[Collected data]
········

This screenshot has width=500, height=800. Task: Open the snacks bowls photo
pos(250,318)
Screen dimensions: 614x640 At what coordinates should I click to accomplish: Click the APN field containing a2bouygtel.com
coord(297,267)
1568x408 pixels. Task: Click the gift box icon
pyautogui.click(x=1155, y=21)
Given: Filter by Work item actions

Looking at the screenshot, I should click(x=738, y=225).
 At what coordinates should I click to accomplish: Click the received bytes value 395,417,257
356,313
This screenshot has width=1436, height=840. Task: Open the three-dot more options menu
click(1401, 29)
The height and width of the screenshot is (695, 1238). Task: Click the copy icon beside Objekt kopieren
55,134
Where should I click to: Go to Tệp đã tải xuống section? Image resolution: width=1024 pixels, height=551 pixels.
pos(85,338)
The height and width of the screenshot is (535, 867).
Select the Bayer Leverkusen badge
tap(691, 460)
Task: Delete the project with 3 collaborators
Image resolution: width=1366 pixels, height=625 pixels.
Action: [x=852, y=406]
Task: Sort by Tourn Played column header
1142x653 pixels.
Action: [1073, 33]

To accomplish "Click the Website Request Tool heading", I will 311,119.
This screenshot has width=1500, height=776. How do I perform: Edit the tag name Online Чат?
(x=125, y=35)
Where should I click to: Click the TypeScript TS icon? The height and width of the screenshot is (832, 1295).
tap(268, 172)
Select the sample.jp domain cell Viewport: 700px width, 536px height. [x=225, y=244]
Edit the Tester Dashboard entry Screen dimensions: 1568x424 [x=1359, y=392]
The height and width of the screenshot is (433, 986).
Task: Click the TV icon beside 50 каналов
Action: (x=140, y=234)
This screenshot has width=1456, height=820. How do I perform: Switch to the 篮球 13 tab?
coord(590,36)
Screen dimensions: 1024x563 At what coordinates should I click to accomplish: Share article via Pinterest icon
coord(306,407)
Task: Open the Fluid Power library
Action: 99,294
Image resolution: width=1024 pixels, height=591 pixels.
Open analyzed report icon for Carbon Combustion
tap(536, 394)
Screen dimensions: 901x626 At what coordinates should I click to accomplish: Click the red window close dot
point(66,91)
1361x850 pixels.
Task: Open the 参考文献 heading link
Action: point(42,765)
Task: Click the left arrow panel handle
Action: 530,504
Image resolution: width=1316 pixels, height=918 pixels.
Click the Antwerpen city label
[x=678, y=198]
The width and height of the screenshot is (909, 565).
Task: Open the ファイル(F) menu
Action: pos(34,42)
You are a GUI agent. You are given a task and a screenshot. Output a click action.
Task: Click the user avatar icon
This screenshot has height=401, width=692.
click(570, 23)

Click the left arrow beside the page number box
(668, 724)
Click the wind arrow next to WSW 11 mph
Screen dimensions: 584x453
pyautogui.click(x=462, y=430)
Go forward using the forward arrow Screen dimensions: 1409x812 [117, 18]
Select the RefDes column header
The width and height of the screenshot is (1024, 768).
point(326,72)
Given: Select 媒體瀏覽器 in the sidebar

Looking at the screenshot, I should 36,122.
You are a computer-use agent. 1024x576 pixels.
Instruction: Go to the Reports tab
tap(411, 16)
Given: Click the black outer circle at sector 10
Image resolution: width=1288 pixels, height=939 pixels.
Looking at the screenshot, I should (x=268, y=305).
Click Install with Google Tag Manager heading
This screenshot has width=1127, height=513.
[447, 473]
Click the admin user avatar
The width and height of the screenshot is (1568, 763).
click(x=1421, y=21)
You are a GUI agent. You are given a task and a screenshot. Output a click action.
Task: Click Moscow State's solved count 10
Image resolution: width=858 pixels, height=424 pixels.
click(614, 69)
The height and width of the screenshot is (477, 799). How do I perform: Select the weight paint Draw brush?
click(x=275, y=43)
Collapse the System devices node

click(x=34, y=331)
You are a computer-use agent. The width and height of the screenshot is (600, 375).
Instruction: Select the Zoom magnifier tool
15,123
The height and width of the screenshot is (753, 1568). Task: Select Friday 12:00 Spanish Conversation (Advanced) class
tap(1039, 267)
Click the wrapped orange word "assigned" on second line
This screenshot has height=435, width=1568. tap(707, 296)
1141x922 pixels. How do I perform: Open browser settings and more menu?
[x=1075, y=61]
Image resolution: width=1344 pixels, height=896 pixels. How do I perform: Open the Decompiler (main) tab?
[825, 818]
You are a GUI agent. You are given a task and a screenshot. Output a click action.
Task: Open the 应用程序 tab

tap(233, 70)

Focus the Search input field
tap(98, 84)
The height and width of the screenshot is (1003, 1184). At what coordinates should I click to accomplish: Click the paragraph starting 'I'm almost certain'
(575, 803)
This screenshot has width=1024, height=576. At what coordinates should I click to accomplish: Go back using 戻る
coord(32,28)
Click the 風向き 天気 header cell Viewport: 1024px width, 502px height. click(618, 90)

········

Task description: The string "computer" appears on some lines of the data; count those lines and report only how many there are.

Answer below: 2